HHafen / Ortmühle -> Vitte auf Hiddensee Start: 13:30 27.06 Ende: 07:30 28.06. Wind: SSW -> NW 1 -> 22 kn Distanz: 87,6 sm Gesamtdistanz: 87,6 sm
Sonntagnachmittag verabschieden wir uns von Noah und seiner ganzen Taufgesellschaft, sausen nach Hause, stopfen die schon bereitstehenden Urlaubstaschen in Henry und donnern pünktlich zum Anpfiff Deutschland-Slowakei los. Diesmal geht unsere Rechnung auf, das EM-Spiel hat die Autobahnen leergefegt und wir brummen fast mutterseelenallein in Richtung Norden. Schon kurz vor neun sitzen wir pünktlich bei einen strahlenden Sonnenuntergang im Cockpit und unser Urlaub beginnt.
Die Wettervorhersage für den Trip nach Rügen ist günstig. Auch wenn es zwischendurch recht feucht werden soll, soll es in den nächsten 24h moderat irgendwie aus West wehen.

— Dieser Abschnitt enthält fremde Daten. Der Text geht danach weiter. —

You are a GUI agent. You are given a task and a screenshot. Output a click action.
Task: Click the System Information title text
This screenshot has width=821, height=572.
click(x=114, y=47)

Da es danach eher schwachwindig wird, beschließen wir die Nacht durchzufahren, um Hiddensee in einem Rutsch zu erreichen. Das sind etwas mehr als 80 sm, dafür kalkulieren wir 16 h plus ein. So bleibt uns am Montagvormittag noch genügend Zeit zum Frühstück und einer letzten Einkaufsrunde, denn vor 14:00 sollten wir sowieso nicht losfahren, weil wir nicht vor dem Sonnenaufgang in die Flachwassergebiete hinter Hiddensee einfahren wollen.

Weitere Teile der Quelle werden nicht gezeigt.